*** Testo

Nelle liste elettorali si contano pochissimi agricoltori. E’ così in provincia di Cuneo, ma tutto il Piemonte è messo male allo stesso modo.
C’è poco da stare allegri. Di allevatori, frutticoltori, viticoltori, orticoltori, cerealicoltori davvero poche tracce; rare eccezioni soprattutto nei posti alti delle liste, quelli che assicurano buone probabilità di essere nominati.
Eppure di onorevoli e senatori che ne capiscano qualcosa di un settore economico fondamentale per la Granda e per il nostro Belpaese ce n’è davvero bisogno. Fare lobby non è peccato, neppure in politica. Essere minimamente competenti, ancora meno.
Chi pensa che tutti gli avvocati, medici e dirigenti in lista sapranno rappresentare degnamente anche l’agricoltura, cambi pure idea … per capire il paradosso, provate il contrario: dite ad una medico che in parlamento verrà rappresentato adeguatamente da un agricoltore e poi vedete la reazione …
Qual è allora la motivazione di tale assenza? L’impresentabilità degli esponenti agricoli? Il disinteresse degli imprenditori agricoli a rapportarsi con le nomenclature dei partiti? La loro scarsa passione civica o politica?
Non credo, e due esempi di questi giorni dimostrano esattamente questo: Maurizio Gardini, agricoltore, eletto al vertice di Confcooperative e Antonio Patuelli, agricoltore, da pochi giorni nuovo presidente dell’Associazione Bancaria Italiana.
Dunque la classe dirigente in agricoltura c’è, eccome. E allora? Certo è che senza rappresentanti politici competenti nelle “stanze dei bottoni” i referenti romani dei sindacati mantengono un valore fondamentale, imprescindibile. Che sia questo allora il senso dell’assenza?

******
*** Materiale riportato

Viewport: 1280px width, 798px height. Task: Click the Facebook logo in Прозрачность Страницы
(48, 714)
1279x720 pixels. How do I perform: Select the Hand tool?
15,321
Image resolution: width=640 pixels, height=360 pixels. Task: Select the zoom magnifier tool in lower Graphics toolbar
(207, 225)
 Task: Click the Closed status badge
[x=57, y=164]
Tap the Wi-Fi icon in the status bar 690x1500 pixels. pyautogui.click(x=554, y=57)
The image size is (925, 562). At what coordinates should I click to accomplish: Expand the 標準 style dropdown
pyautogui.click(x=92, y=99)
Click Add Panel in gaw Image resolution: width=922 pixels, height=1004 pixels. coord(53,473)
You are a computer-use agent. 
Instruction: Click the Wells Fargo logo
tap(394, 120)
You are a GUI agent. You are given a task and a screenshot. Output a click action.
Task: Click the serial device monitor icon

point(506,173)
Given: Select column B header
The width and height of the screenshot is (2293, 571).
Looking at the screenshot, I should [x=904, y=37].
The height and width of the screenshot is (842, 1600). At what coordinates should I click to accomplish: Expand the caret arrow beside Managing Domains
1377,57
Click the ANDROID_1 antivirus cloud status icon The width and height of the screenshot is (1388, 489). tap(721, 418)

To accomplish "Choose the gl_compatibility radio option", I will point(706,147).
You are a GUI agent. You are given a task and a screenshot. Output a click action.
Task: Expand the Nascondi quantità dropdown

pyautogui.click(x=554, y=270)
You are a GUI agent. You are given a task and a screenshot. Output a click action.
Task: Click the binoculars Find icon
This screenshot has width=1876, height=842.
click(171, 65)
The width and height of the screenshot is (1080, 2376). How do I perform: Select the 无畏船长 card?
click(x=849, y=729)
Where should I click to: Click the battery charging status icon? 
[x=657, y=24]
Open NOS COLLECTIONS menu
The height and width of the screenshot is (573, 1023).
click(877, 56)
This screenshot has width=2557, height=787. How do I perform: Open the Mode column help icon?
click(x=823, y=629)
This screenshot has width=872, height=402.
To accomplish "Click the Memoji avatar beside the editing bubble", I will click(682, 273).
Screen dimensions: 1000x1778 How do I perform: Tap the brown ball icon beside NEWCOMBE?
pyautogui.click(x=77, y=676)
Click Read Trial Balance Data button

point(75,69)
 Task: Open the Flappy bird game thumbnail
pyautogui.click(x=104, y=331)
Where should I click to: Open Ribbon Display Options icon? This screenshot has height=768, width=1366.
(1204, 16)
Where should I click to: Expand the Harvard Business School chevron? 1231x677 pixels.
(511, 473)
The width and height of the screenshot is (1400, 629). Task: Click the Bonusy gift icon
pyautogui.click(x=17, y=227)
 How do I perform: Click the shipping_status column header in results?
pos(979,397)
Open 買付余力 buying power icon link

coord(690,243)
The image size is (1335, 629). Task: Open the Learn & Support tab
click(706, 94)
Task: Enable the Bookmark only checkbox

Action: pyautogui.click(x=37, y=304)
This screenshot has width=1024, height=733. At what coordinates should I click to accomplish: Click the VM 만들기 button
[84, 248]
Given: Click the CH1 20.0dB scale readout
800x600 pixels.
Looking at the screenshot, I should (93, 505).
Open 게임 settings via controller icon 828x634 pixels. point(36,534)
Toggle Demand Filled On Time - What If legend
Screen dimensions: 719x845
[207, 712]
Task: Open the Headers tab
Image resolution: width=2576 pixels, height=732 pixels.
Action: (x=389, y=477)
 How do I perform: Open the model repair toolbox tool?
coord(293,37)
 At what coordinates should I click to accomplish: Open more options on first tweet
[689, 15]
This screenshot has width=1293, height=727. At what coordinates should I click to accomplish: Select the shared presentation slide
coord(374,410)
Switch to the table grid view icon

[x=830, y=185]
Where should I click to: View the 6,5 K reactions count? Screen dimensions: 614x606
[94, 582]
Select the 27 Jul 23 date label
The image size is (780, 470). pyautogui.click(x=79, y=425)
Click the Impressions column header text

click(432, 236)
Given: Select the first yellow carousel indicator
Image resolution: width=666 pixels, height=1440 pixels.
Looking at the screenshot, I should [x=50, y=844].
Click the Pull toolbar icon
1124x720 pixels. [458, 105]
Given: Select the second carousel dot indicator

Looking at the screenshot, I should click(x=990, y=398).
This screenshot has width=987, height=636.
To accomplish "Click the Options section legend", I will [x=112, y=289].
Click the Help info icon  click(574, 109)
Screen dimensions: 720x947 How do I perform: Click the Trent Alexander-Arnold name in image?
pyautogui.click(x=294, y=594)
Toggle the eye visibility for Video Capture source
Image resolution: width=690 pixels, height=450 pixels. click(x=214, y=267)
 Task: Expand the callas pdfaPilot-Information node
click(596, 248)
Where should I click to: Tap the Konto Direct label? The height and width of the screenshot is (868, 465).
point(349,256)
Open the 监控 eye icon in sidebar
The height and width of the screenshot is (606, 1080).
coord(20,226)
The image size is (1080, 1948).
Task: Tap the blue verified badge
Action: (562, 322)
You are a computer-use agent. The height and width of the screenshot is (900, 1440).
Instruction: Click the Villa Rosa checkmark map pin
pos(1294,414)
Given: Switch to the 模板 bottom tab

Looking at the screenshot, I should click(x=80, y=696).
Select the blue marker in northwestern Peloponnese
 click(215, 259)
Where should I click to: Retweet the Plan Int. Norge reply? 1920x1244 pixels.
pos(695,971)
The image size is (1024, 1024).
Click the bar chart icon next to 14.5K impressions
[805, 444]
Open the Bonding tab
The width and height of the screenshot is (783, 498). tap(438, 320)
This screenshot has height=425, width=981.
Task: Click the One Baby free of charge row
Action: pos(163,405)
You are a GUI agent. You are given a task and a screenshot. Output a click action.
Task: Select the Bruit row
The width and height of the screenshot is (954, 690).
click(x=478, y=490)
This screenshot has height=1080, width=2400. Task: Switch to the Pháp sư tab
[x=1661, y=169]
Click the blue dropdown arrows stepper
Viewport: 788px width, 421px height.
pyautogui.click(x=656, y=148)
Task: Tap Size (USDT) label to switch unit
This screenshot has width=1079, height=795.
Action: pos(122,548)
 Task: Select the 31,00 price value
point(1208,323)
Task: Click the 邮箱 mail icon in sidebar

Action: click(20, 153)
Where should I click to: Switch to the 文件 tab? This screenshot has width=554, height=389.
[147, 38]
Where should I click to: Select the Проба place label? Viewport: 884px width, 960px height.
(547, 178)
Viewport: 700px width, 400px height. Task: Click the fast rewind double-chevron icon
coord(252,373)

******

■ **Gruppo di esercizi**:
[A] Puoi riassumere il testo in due frasi?
[B] Secondo il testo, quale carica ricopre da pochi giorni Antonio Patuelli?
[C] Puoi trascrivere dal testo il passo che comincia con "C’è poco da" e termina con "di essere nominati."?

■ **Soluzioni**:
[A] In Piemonte, provincia di Cuneo compresa, nelle liste elettorali si contano pochissimi agricoltori, anche se servirebbero parlamentari competenti in un settore economico fondamentale per la Granda e per il Paese. Il testo nota che una classe dirigente agricola esiste, come mostrano Maurizio Gardini e Antonio Patuelli, e si chiede se l'assenza dipenda dal valore imprescindibile dei referenti romani dei sindacati.

[B] È il nuovo presidente dell'Associazione Bancaria Italiana.

[C]
C’è poco da stare allegri. Di allevatori, frutticoltori, viticoltori, orticoltori, cerealicoltori davvero poche tracce; rare eccezioni soprattutto nei posti alti delle liste, quelli che assicurano buone probabilità di essere nominati.